# New pigeon:)



## Callum Young (Oct 29, 2012)

Hi everyone I'm getting some Diamond Doves to add to my flock. Do you like them[/ATTACH]


----------



## Pigeonfriend (Aug 14, 2009)

YES!! They are so unique!


----------



## fantaillover100 (Jan 21, 2011)

I love them! I love the white little spots on their wings


----------



## Callum Young (Oct 29, 2012)

Me too!
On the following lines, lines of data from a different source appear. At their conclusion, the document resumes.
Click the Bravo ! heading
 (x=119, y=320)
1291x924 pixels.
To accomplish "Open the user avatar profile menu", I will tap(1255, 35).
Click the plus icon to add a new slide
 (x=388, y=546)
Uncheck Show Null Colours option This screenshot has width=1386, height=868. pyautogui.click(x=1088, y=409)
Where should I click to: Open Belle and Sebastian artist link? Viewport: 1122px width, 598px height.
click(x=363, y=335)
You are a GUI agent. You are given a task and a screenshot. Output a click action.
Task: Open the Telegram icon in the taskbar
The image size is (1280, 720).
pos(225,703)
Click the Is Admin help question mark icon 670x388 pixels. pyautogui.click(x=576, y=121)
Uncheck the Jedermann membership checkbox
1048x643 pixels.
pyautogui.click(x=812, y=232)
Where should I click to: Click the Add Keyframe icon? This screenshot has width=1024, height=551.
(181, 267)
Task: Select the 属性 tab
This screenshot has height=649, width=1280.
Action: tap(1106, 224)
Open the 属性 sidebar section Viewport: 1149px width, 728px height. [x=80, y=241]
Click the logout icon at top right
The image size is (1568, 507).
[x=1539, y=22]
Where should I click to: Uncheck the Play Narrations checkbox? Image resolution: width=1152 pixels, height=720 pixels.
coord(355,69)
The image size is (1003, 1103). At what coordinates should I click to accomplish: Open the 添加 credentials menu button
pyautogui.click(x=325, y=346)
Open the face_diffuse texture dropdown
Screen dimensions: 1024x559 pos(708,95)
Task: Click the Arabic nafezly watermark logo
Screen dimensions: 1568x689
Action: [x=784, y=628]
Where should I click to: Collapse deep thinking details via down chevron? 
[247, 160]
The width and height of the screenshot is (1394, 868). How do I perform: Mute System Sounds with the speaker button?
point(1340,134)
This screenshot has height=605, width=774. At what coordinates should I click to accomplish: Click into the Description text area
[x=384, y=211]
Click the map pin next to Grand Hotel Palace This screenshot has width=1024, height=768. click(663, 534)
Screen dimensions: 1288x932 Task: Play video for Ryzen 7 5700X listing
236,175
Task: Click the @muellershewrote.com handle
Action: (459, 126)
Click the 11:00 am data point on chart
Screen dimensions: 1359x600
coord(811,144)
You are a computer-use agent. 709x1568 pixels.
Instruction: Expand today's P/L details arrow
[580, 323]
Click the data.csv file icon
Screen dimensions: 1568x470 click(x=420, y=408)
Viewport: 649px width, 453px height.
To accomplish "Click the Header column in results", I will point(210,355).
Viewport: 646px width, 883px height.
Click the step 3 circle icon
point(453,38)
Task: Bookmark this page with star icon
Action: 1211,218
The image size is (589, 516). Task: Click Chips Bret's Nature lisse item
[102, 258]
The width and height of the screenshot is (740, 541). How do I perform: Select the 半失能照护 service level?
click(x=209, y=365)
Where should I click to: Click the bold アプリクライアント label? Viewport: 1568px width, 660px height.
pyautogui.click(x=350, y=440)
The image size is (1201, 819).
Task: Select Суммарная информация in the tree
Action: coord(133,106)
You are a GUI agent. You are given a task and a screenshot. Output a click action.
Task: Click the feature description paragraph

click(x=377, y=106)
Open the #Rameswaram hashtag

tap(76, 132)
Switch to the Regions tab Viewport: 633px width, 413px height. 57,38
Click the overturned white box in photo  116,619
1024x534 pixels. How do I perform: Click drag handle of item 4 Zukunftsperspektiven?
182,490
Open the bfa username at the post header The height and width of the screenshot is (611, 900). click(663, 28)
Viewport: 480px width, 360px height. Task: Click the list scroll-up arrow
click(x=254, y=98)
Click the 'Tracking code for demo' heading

I chose something that looked exotic


----------



## mr.pigey (Oct 30, 2012)

eeer....... you don't have a flock


----------



## Coocooloft (Apr 20, 2012)

that is sooo cute


----------



## Pijlover (May 5, 2010)

cool, but that is a dove not a pigeon!


----------



## nancybird (Jan 30, 2011)

It's a diamond dove


----------



## Callum Young (Oct 29, 2012)

I know that lol! Just a mistake thats all


----------



## sport14692 (Jan 3, 2011)

OU Oh Diamond dove your my Diamond dove. My bad I think the song is Diamond Girl, lol
Nice looking Dove


----------



## Pijlover (May 5, 2010)

Callum Young said:


> I know that lol! Just a mistake thats all


Its your bird you can call him anything


----------